The 2013 Scion FR-S is designed to be a no frills, fun driving machine that won’t have you eating Ramen noodles for several years with an entry-level price well below $30,000. Being eBay Motors, we know there are many alternatives on the market when it comes to finding fun machines to drive, so we chose to match up a FWD 10 year-old Acura RSX Type-s up against the RWD FR-S.
How well did the FR-S match up to our modified 2002 RSX Type-S with 92,000 miles? We tested both cars on an SCCA autocross course, attacked the backroads in the Santa Cruz hills for its street runs, and logged lots miles in-between.
The 2002-2006 RSX Type-S is one of the few cars that can do it all — deliver 25 – 30 mpg getting you to and from work and offer a generous amount of cargo space while delivering a satisfying sporty driving experience.
From the performance side of the equation, the RSX Type-S is a high performance coupe that is a flat-out ball to drive on the pavement.
Our Hondata-tuned ECU sets up the i-VTEC engine to build speed in a more linear fashion and improves low-end torque. Still, as with all Honda i-VTEC fours, the pronounced bump in power delivery when the valve timing switches from low lift/short duration to high lift/ long duration is less and those who play in the upper rev ranges will be rewarded; north of 3500 rpm is where you want to be.
Sitting on Club RSX lowering springs, Koni adjustable shocks/struts and Bridgestone Potenza RE70 all-season tires, turn-in is not as snappy as with some sport machines, but the upside is that the Type-S doesn’t bite you with lift-off oversteer the way some aggressively setup front-wheel-drive cars can be. Instead, the RSX is tossable, predictable, and easy to balance through a corner. Keep pushing and the inherent FWD torque steer is felt at the limits.

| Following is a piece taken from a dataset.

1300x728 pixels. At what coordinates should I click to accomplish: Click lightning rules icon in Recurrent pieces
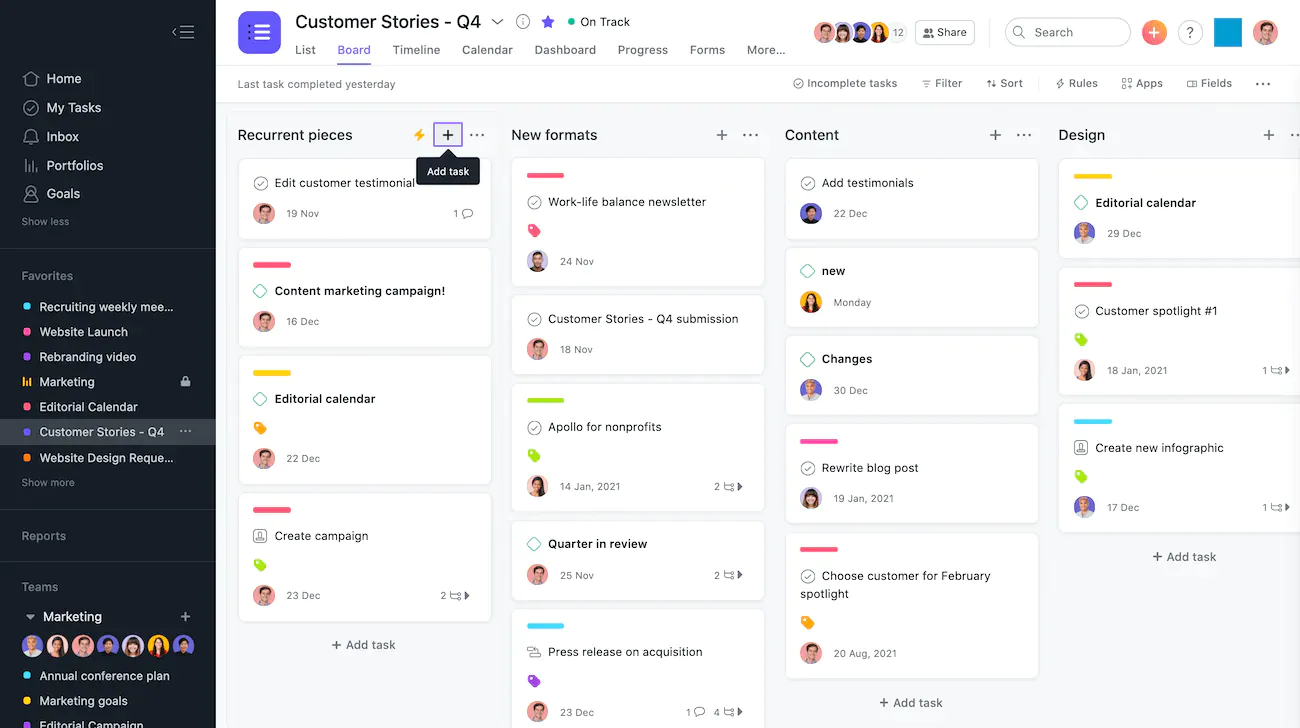pyautogui.click(x=419, y=135)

Get on the gas as you charge for the exit, and the Type-S never gets squirrelly, despite the absence of traction control or even a limited-slip differential. The most you’ll need to do is nudge the steering wheel a bit to get it to return to center. The aftermarket sport suspension is bliss during fast driving on smooth roads, but the car becomes unsettled when cornering on uneven pavement and suspension travel is limited.
From our perspective, the Scion FR-S is the antithesis of the modern sports coupes that have AWD and turbocharged engines. Underneath the hood, the FR-S has a normally aspirated Subaru boxer four which produces 200 horsepower and 151 foot-pounds of torque mated to a precise shifting six-speed manual. But peak torque of 151 foot-pounds doesn’t come on until 6,400 rpm, so the car doesn’t reach 60 miles an hour until some 6.2 seconds after launch, according to estimates.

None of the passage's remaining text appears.